I would also consider it both a personal and blog highlight to have interviewed some amazing people for Ex-Evangelical Conversations. Don’t miss the installments featuring Tori Williams Douglass on white Evangelicalism’s racism and singer-songwriter David Bazan on his religious deconstruction in relation to his music.

In addition to blogging here, this year I continued to be a regular contributor to Religion Dispatches; I published a second policy long read with Political Research Associates; and I was invited by both Al.com and Playboy to comment on Evangelicals and Roy Moore. With my credentialed Russia expert hat on, I also published a centennial retrospective on the Russian Orthodox Church and Bolshevism for Eurasianet’s The Red Legacy series. It’s one of the pieces of journalism I’ve done that I’m most personally proud of, and it was nice icing on the cake to see it picked up by The Moscow Times.

I would like to note that our ex-Evangelical Facebook support group, called Exvangelical, as it was founded by Blake Chastain, initially for supporters of his podcast of the same name, has grown by leaps and bounds in 2017, and is now a very active group with 1,747 members as of this writing. If you have felt isolated as you’ve pulled away from toxic Christianity, you are not alone, and we would be happy to have you join us there.

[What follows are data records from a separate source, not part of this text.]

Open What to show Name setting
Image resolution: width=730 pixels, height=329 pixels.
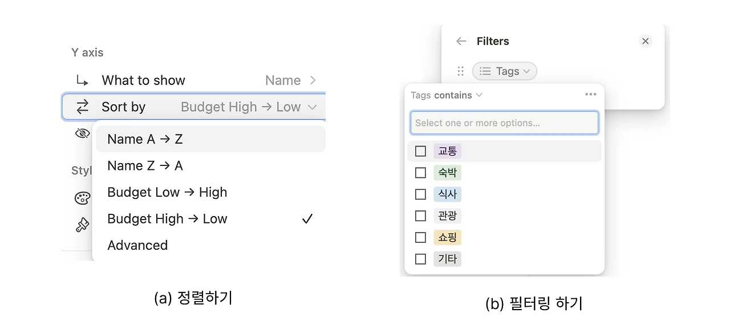pyautogui.click(x=290, y=80)
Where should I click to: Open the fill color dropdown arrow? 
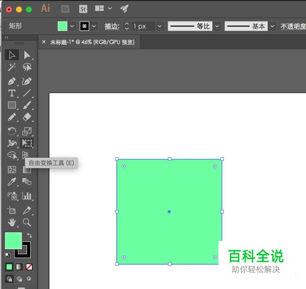tap(72, 27)
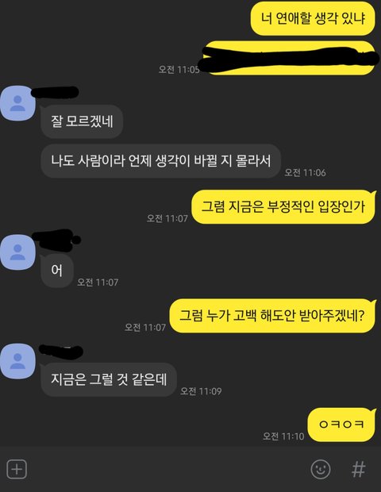381x492 pixels.
Task: Select '그럼 누가 고백 해도안 받아주겠네?' bubble
Action: pyautogui.click(x=272, y=316)
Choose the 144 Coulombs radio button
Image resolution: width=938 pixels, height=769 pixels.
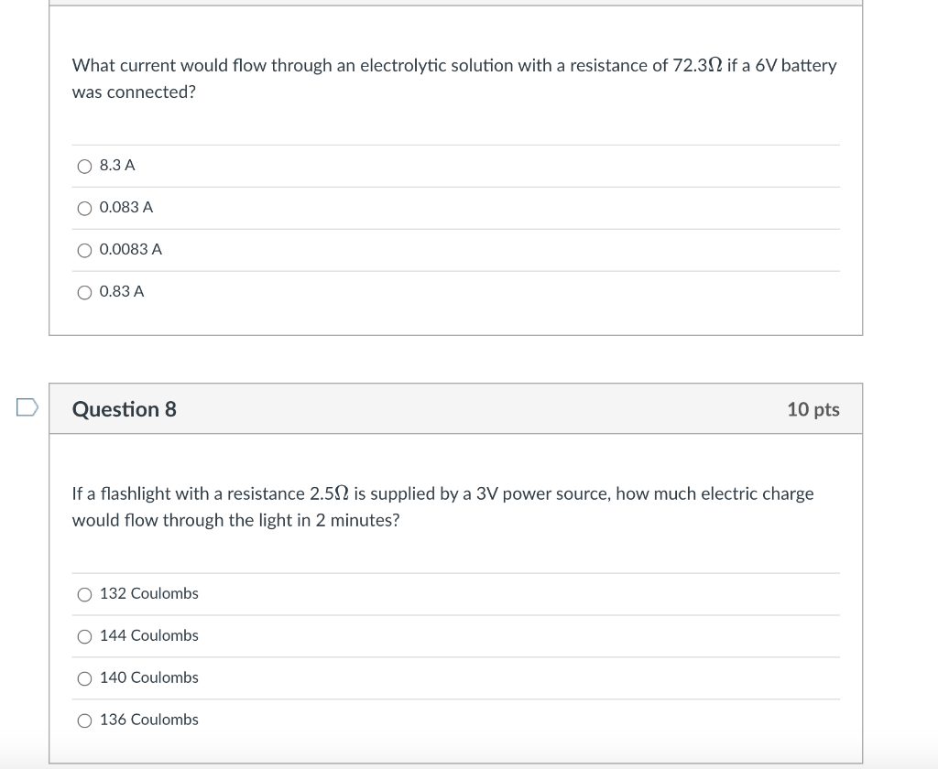[x=84, y=636]
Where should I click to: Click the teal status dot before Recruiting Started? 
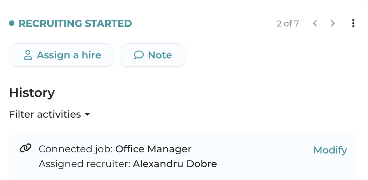(12, 23)
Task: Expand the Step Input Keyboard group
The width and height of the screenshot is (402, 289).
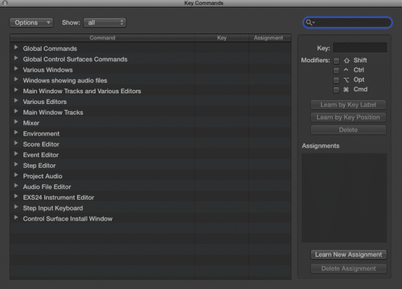Action: click(15, 208)

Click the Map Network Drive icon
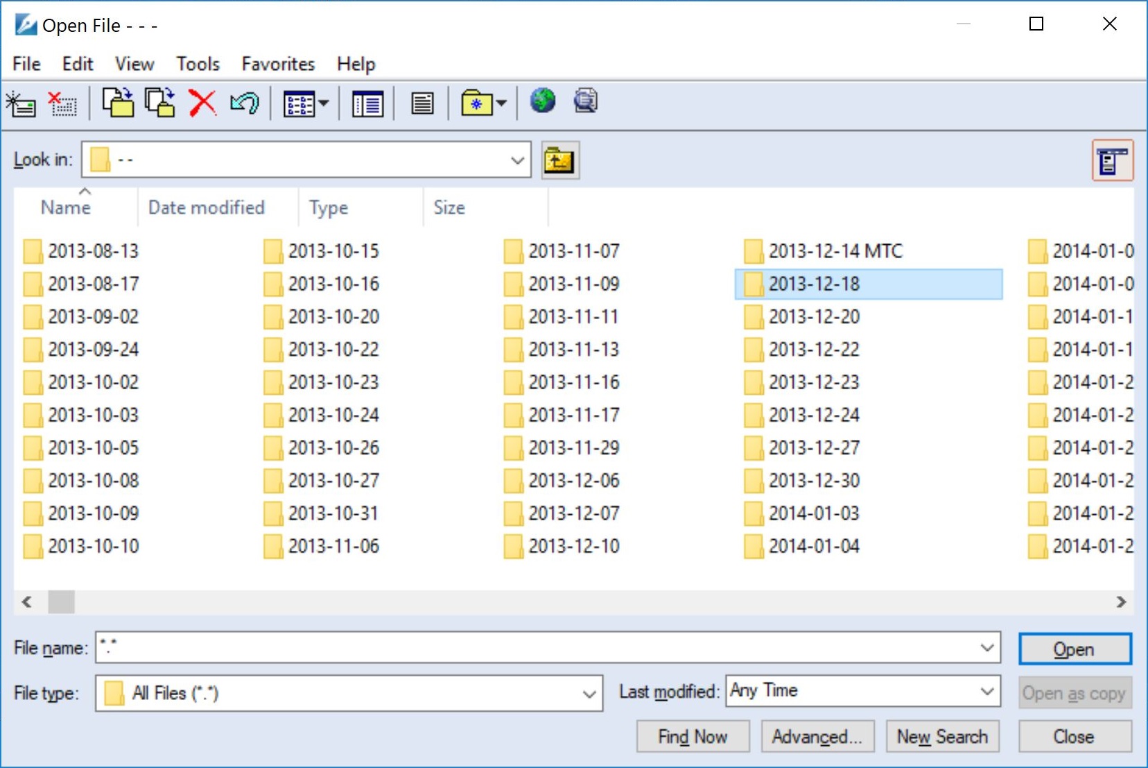coord(21,104)
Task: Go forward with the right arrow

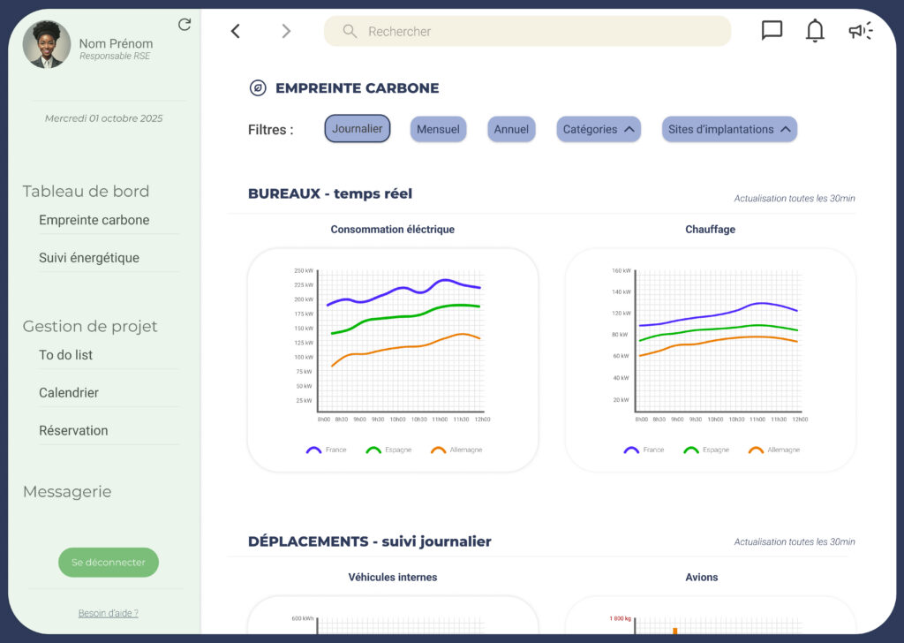Action: click(285, 31)
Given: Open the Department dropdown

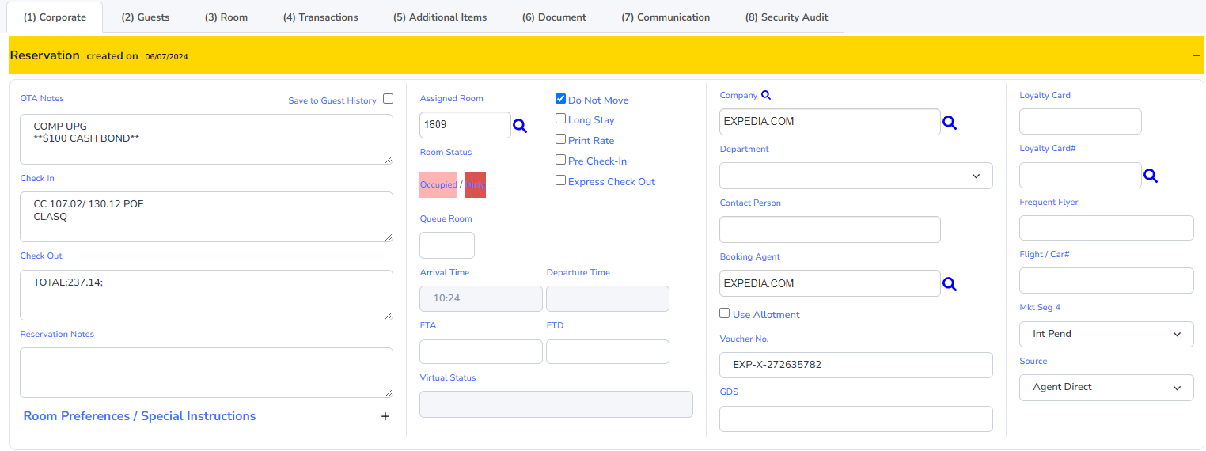Looking at the screenshot, I should click(855, 176).
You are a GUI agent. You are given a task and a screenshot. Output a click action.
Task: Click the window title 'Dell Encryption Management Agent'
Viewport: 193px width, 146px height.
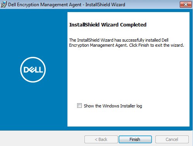point(45,5)
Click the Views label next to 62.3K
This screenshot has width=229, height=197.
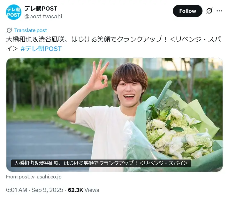pyautogui.click(x=92, y=190)
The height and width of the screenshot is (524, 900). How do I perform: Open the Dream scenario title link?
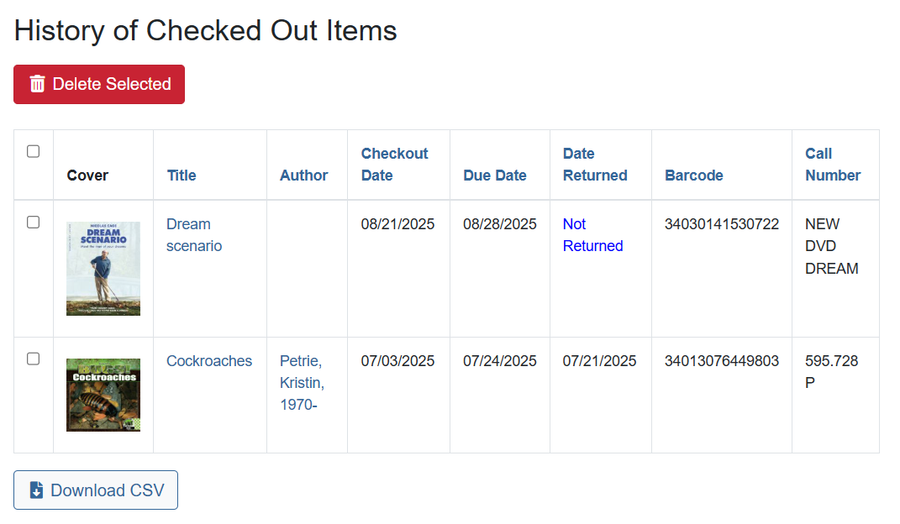(x=188, y=235)
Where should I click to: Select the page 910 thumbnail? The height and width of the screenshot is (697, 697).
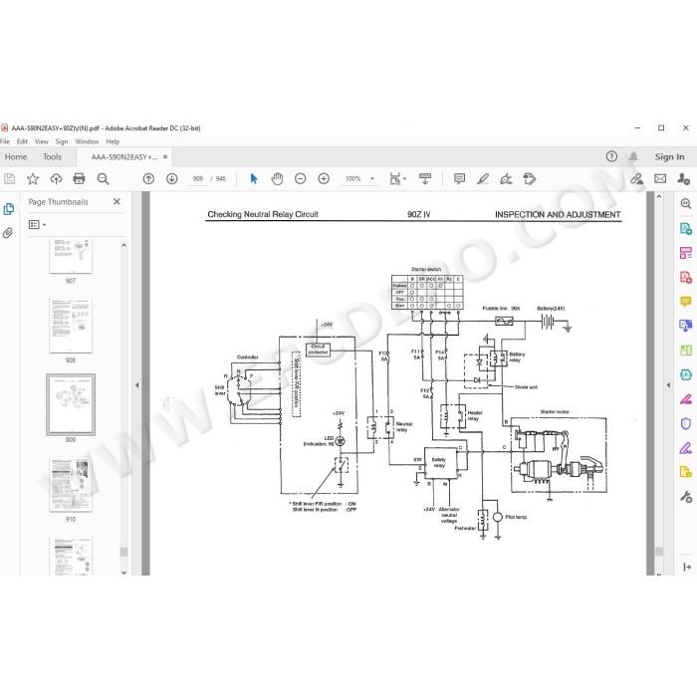coord(71,484)
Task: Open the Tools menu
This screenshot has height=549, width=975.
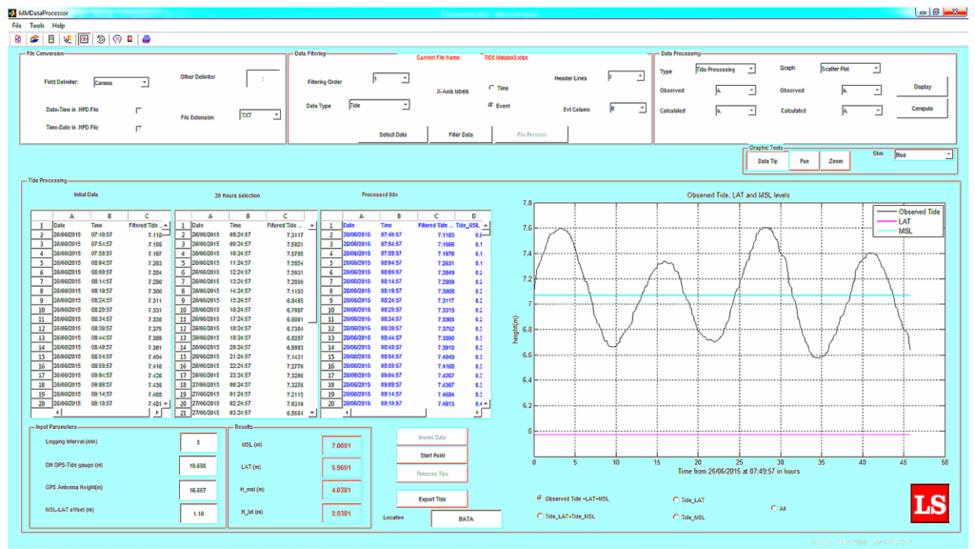Action: [x=36, y=25]
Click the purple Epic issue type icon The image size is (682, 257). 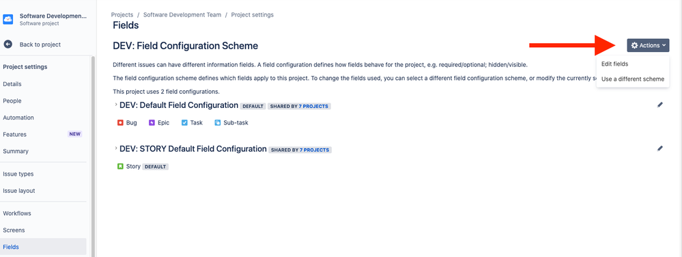click(152, 123)
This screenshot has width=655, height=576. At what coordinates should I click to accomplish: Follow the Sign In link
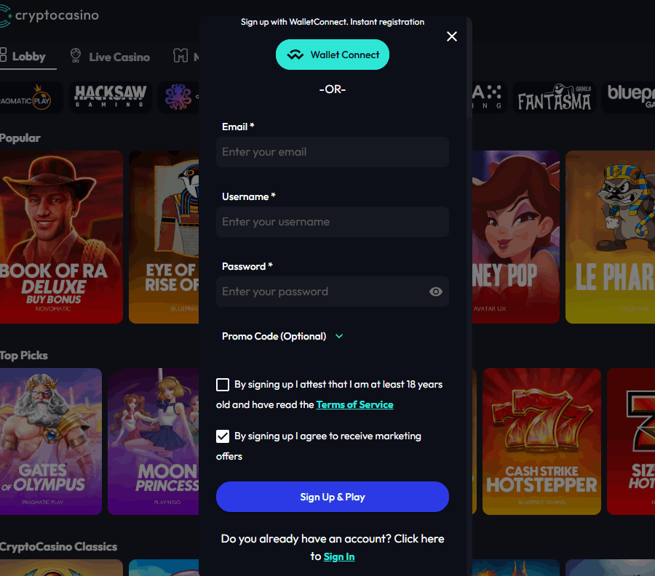click(339, 556)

I hope that the above highlights of 2017 will be encouraging to readers. Ex-Evangelicals have made significant achievements this year and are increasingly being recognized as worthy of media attention. I expect this to continue in 2018, as the media has slowly, only in the face of Trumpist horrors, begun to provide space for voices harshly critical of Evangelicalism with respect to its abusive, authoritarian, and theocratic nature. Ex-Evangelical contributions are critical in resisting the current hard-right regime.

Finally, Not Your Mission Field remains ad-free, and I am committed to keeping it that way. With that in mind, if you appreciate the work I do, and you are able, I would be very grateful if you would pay for it, whatever you feel is appropriate. Monthly pledges can be made and processed via my Patreon, and they make it possible for me to worry less about my uncertain career/employment future (because I will no longer have a position with benefits at the University of South Florida, though I will teach classes there next fall, I very well may not be able to have health insurance after July 2018), and thus to devote more time to writing and ex-Evangelical advocacy and activism. My sincerest thanks goes out to my current supporters.

Signing off with “Happy New Year” seems almost inappropriate, or at least tone-deaf, given all the damage that Trumpism and the Christian Right have done this year, and that they will undoubtedly continue to do in 2017. But I see in the rise of the ex-Evangelical movement, along with the wider Resistance, a glimmer of hope. On that note, best wishes to all decent Americans in the year ahead. We are the majority.